It was the first time I had been together with my old high school friends since we all left for college, and there was palpable tension in the room.

The occasion was the marriage of my science-class chum Sam to his girlfriend of three years. Our little knot of friends had fidgeted through the ceremony and endured substandard catering at the dinner afterwards. We had invited a number of girls from the reception back to our hotel room for an afterparty. As we killed time waiting for the hotties to arrive, we drank beer and shot the shit. At 21, Sam is the first of us to marry, which is perhaps why girls, and relationships with girls, and fucking girls, were on everyone's mind that night.

Not on mine, though. I'm gay. And this was the source of the tension. I was out to only two men in the room. Eric, my constant companion throughout high school, knew it; he'd known it since 12th grade, when I first started figuring things out. And Evan knew it, because I had fallen in love with him the day I met him.

It took us all of a week from that day to become the closest of friends. We thought alike, spoke alike, and worked together almost as one. For three months I lived in bliss, spending hours every day with him. A match this good had to work out, I thought to myself. How could it not? If I'd known what I do now, perhaps I would have walked away from him after that first brief touch. Because Evan was, is and always will be straight as an arrow. He was sympathetic to my feelings, but unwilling (some might say unable) to reciprocate.

Back in the moment: Evan was making some loud, sweeping proclamation condemning a significant subset of humanity. He is an indignant drunk. "Fucking stoners!" he bellowed out the window. "I hate stoners! Don't they realize they are destroying their minds with drugs?"

This is typical of Evan: completely open-minded about homosexuality, but deathly afraid of drugs.

"You're making a generalization," I pointed out. "You can't possibly hate every stoner, because you haven't met them all! It's like saying 'I hate black people' or 'I hate gays,' and you can't say that!" This last bit was, I thought, an especially clever barb that wouldn't be apparent to anyone else in the room.

Evan's face flushed red. It does that when he's truly livid. " You're not making a valid comparison," he snapped. "Gay people are born gay, but stoners make a choice to smoke weed. They waste time and energy, they don't socialize and they don't produce anything!"

Now it was my turn. "It's not genetic, Evan. People are gay because of nurture, not nature. You may have certain genetic predispositions toward homosexuality, but being gay is also a decision. Have you heard of the Kinsey Scale? Aversion therapy?" As a psychologist's son, he was bound to have heard of both.

We bumped heads for 20 minutes, neither of us swaying the other. We are both too obstinate and too outspoken--and there is too much history between us. I know how to press his buttons and dissect his arguments; he knows how to sabotage mine.

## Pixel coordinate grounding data
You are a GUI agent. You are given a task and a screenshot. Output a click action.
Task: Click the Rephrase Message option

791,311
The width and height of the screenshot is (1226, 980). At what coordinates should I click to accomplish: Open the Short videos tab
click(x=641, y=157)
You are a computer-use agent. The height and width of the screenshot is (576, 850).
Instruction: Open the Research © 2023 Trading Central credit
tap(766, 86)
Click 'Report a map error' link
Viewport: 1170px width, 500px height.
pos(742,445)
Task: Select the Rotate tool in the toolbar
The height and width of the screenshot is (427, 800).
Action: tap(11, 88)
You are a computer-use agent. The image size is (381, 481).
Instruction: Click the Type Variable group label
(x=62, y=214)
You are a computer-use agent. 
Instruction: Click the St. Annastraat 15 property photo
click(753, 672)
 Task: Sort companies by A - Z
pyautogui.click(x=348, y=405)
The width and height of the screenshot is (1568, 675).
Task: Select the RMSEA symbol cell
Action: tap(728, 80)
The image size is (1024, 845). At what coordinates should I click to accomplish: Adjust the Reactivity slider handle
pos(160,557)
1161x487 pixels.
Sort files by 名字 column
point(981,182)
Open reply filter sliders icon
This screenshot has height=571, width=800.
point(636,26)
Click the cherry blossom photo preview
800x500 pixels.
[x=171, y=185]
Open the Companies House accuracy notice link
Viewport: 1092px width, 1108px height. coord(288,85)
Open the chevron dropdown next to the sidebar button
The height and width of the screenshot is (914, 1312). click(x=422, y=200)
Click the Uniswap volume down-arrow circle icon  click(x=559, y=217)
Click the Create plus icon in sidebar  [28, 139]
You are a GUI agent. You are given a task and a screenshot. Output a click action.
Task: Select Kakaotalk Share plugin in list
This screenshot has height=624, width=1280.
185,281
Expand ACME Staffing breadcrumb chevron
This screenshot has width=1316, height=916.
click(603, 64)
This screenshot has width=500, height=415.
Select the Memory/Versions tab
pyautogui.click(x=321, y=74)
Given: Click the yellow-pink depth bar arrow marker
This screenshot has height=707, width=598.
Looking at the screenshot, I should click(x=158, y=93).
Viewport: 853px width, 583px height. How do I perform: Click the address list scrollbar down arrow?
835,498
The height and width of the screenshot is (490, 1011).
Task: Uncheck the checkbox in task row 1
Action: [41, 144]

## Your goal
In the essay, what age is Sam when he marries? The data bear no relation to the essay.

## Response to the exercise
21